Sharp v Blank and others [2017] EWHC 3390 (Ch)
In Sharp v Blank and others [2017] EWHC 3390 (Ch) Chief Master Marsh provided some helpful guidance on revising cost budgets and what constitutes a “significant development”.
Approximately 5,800 Claimants are bringing an action against former directors of TSB and Lloyds. The Trial is underway having commenced on the 9th October 2017. It is due to conclude on the 2nd March 2018.
The Claimants originally sought an order for costs budgeting. Costs were budged by agreement. The Defendants subsequently sought revision of their budget, arguing that there had been significant developments in the case. The Claimants objected on a number of grounds including an argument that the matter was best left to assessment; that a Court could not retrospectively budget for costs that had been incurred and that the developments in the case were not significant.
Amendments were made to the costs management rules with effect from 6 April 2017, with a view to clarifying what were incurred and budgeted costs and this is one of the first cases to consider whether, following those amendments, the Court has the power to approve costs that have been incurred between the date of the original agreed or approved budget, and the date of the revision approval hearing. The Master held that the Court had jurisdiction, when revising a budget under PD 3E.7.6, to do so taking the last agreed or approved budget as the base reference point. Where budgets were directed to be prepared to an antecedent date, the relevant date was the date set by the Court. In reaching his decision, the master preferred a pragmatic approach over a literal reading of PD 3E.7.4 and PD 3E.7.6, accepting that “some degree of retrospectivity is inevitable if the costs management regime is to be made to work.” He further commented that “Costs which have been incurred since the date of the last agreed or approved budget (or the antecedent date) that relate to significant developments are, for the purposes of revision, placed in the estimated columns of the revised Precedent H in one or more phase.”
The judgment also offers judicial guidance on whether interim applications may be a significant development in the litigation and capable of being subject to a revision under PD 3E.7.6, even though PD 3E.7.9 expressly provides that interim applications are to be treated as outside of the approved budgets. The Master considered that the two provisions were not mutually exclusive and that both interim applications, and the consequences that flow from them, may be significant developments.

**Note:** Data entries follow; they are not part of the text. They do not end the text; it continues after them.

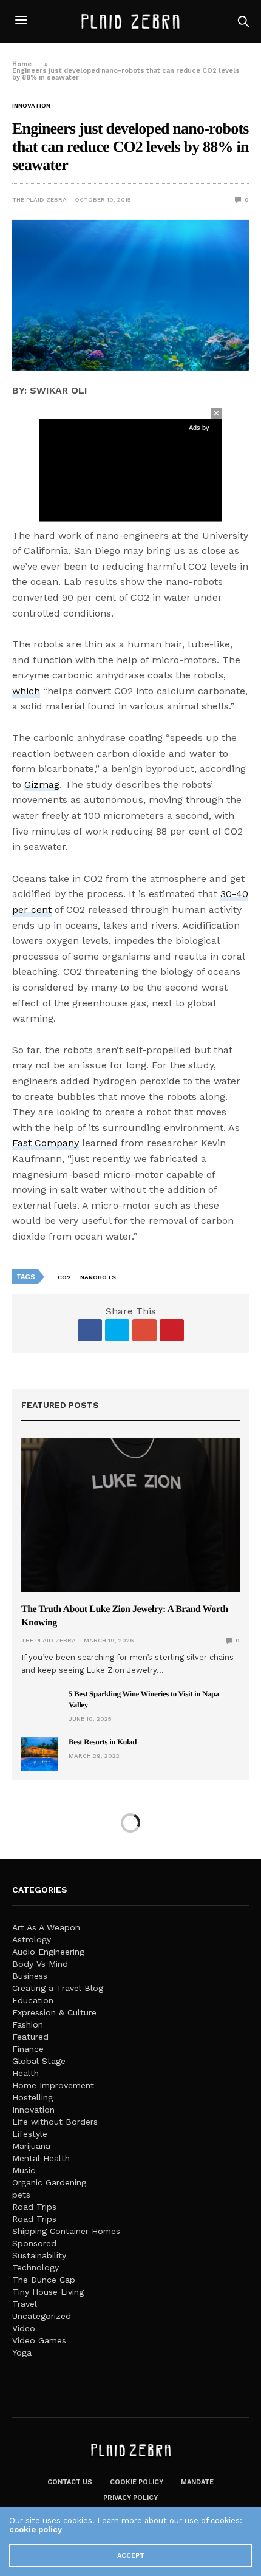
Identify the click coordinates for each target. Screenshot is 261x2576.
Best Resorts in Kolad (103, 1741)
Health (25, 2073)
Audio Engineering (48, 1951)
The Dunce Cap (43, 2279)
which (26, 691)
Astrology (31, 1939)
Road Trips (34, 2206)
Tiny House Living (48, 2291)
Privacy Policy (130, 2498)
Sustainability (39, 2255)
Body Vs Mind (40, 1963)
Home (22, 64)
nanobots (98, 1277)
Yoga (22, 2352)
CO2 (64, 1277)
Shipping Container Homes (66, 2231)
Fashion (27, 2024)
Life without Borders (55, 2121)
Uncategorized (41, 2316)
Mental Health (41, 2158)
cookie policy (35, 2529)
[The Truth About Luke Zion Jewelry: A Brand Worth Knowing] (130, 1514)
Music (23, 2170)
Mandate (197, 2482)
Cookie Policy (136, 2482)
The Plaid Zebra (39, 199)
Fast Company (45, 1143)
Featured (30, 2036)
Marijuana (31, 2146)
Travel (24, 2304)
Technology (35, 2267)
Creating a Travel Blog (57, 1988)
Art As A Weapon (46, 1927)
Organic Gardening (49, 2182)
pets (21, 2194)
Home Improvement (53, 2085)
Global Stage (39, 2061)
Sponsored (34, 2243)
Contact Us (69, 2482)
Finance (28, 2049)
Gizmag (41, 784)
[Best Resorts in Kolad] (39, 1754)
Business (29, 1976)
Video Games (39, 2340)
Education (32, 2000)
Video (23, 2328)
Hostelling (32, 2097)
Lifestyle (29, 2134)
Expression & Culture (54, 2012)
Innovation (31, 106)
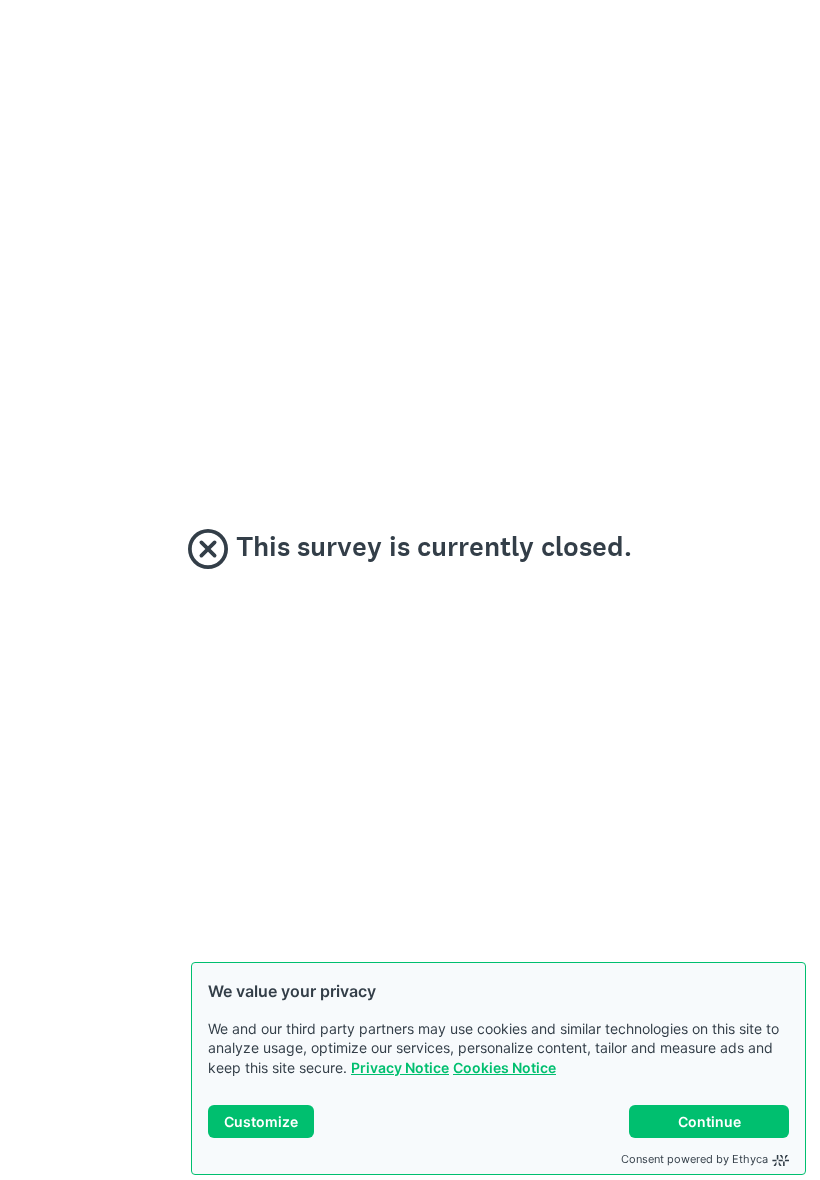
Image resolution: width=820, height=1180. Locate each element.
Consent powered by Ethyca (694, 1159)
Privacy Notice (400, 1067)
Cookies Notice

The case also offers further insight into what may qualify as a “significant development” for the purposes of PD 3E.7.6. The Master emphasised that each case ought to be assessed on its own facts and that factors such as the size, complexity and manner of unfolding of the litigation were all relevant, along with the likely additional costs that have been, or are expected to be, incurred. Here, an extension to the trial timetable by 48 days (almost doubling its length), substantial specific disclosure and service of a report by the Claimant from an expert that it was not anticipated the Claimant would instruct (and was therefore not budgeted for in either party’s agreed budgets) were all considered to be significant developments justifying revisions to the Defendant’s budget. However, the Defendant’s limited involvement in a third party disclosure application brought by the Claimant was not considered to be a significant development and the revision was not permitted. Likewise, the introduction of additional evidence by an expert after the joint expert meeting had taken place was also not considered to be a significant development in the context of this litigation. The Master was of the view that the adjustment to the evidence was “modest” and could therefore not be described as “significant” and as a result this revision was refused.